COLORADO SPRINGS, Colo. — Keyshawn Davis’ quest for Olympic gold is back on.
Davis and two fellow American boxers were awarded places in the Tokyo Olympics on Monday, allowing Davis to make an improbable return to USA Boxing five months after the touted lightweight turned professional amid conflict with the national governing body.
Davis, 22, won his first three pro fights over the past 3½ months, and now he will be one of the favorites in the 63-kilogram division in Tokyo.
He is likely the top men’s candidate for a gold medal on the U.S. team, which is sending five men to Tokyo with the additions of Davis, featherweight Duke Ragan and middleweight Troy Isley at the conclusion of the haphazard Olympic qualifying process caused by the coronavirus pandemic.
The U.S. initially qualified only two men and four women, but the late additions have brought the contingent to nine fighters, and the team is still holding out hope of getting a 10th to Tokyo.
Although Davis still can’t quite fathom how it all happened, he is overjoyed to be back in a USA Boxing uniform while the team wraps up its final training camp at its home base in a vacant department store in Colorado Springs.
“I did not expect this at all when I went pro,” Davis told The Associated Press. “I was not looking to come back to the amateurs. I was happy with my decision. I was a happy fighter. I could make my own schedule, travel wherever I want and make good money. But when the Olympics came back to me, it was a no-brainer to go back.”
Davis, Ragan and Isley are joining a still-undetermined number of boxers allowed to fight in Tokyo after turning pro because of rule changes enacted before the Rio de Janeiro Games allowing professional prizefighters into the Olympic field.
Initial concerns about an influx of seasoned veterans fighting amateurs have proved unfounded, and the pros headed to Tokyo are almost exclusively young prospects like Davis who got a jump on their professional careers while staying prepared for Olympic competition.
Ragan is 4-0 since turning pro last year, while Isley had one pro fight in February. Neither fighter was initially selected for Tokyo after the canceled Americas qualifier in Buenos Aires.
The combination of the pandemic and the turmoil at the top levels of amateur boxing have reduced Olympic qualifying to an award for previous accomplishments. Davis, Ragan and Isley were awarded spots because they were among the highest-ranked boxers from the Americas in each weight class that didn’t get in a quota through the first continental allotment.
Davis has dreamed of winning a gold medal since he was a child in Virginia, and he initially decided to stick with his Olympic quest when the pandemic forced Tokyo’s postponement to 2021. But Davis and his national team coaches clashed over Davis’ attendance at training camps for the now-canceled Olympic qualifiers.

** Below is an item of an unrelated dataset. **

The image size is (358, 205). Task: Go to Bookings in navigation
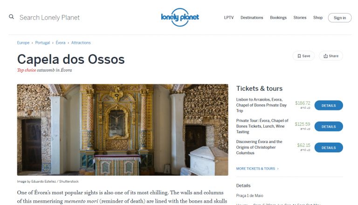pos(278,18)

Davis said he couldn’t attend the workouts due to family obligations, particularly after his mother was diagnosed with multiple sclerosis. The disputes culminated in a letter from USA Boxing to Davis telling him he had been removed from the team – “on Christmas Eve,” Davis said with a laugh.
USA Boxing head coach Billy Walsh acknowledges the conflict with Davis, but the two have smoothed over their bad feelings from 2020.

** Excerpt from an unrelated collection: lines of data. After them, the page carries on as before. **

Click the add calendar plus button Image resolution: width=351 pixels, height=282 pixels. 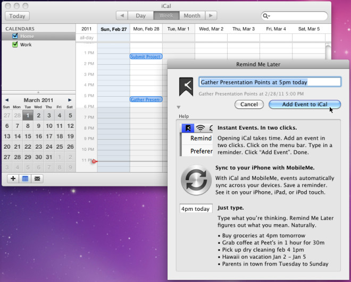tap(14, 178)
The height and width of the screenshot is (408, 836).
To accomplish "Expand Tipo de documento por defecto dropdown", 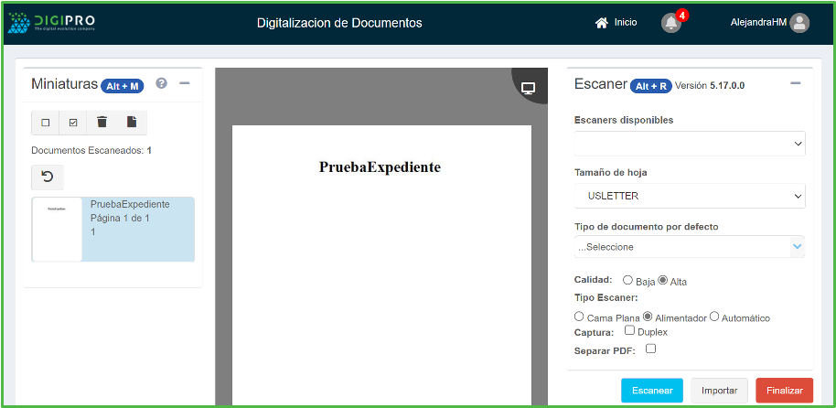I will tap(689, 246).
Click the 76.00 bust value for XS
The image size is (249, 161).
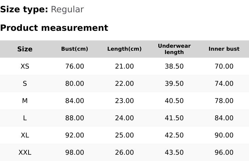75,66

“We’ve got the team back together again,” Walsh said. “This is the team I thought I was going to have a couple of years ago, when we were planning on being one of the best teams in the Olympic Games. Davis has come back and been really enthusiastic. He’s been a great team player. He’s really lifted the team.”

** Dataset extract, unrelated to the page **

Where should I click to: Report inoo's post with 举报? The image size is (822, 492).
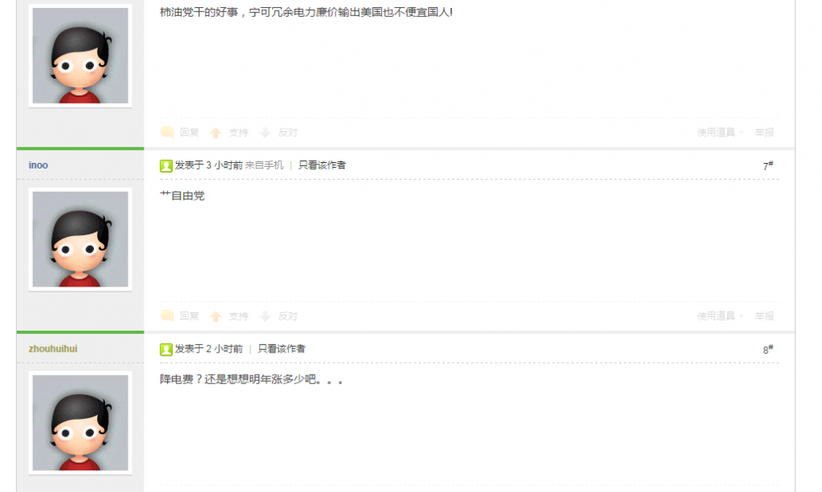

Davis learned about the possibility of going to Tokyo last month, just a few days before his bout on the undercard of Canelo Álvarez’s win over Billy Joe Saunders in Texas. The phone call from Walsh and USA Boxing high performance director Matt Johnson stunned him.
“I was excited for that [pro] fight for the wrong reasons,” Davis said. “I just got so excited about the Olympics.”
Davis eagerly agreed to wait for his fourth professional bout, which had been scheduled for June 19 on the undercard of lightweight champion Teofimo Lopez’s main event against George Kambosos Jr.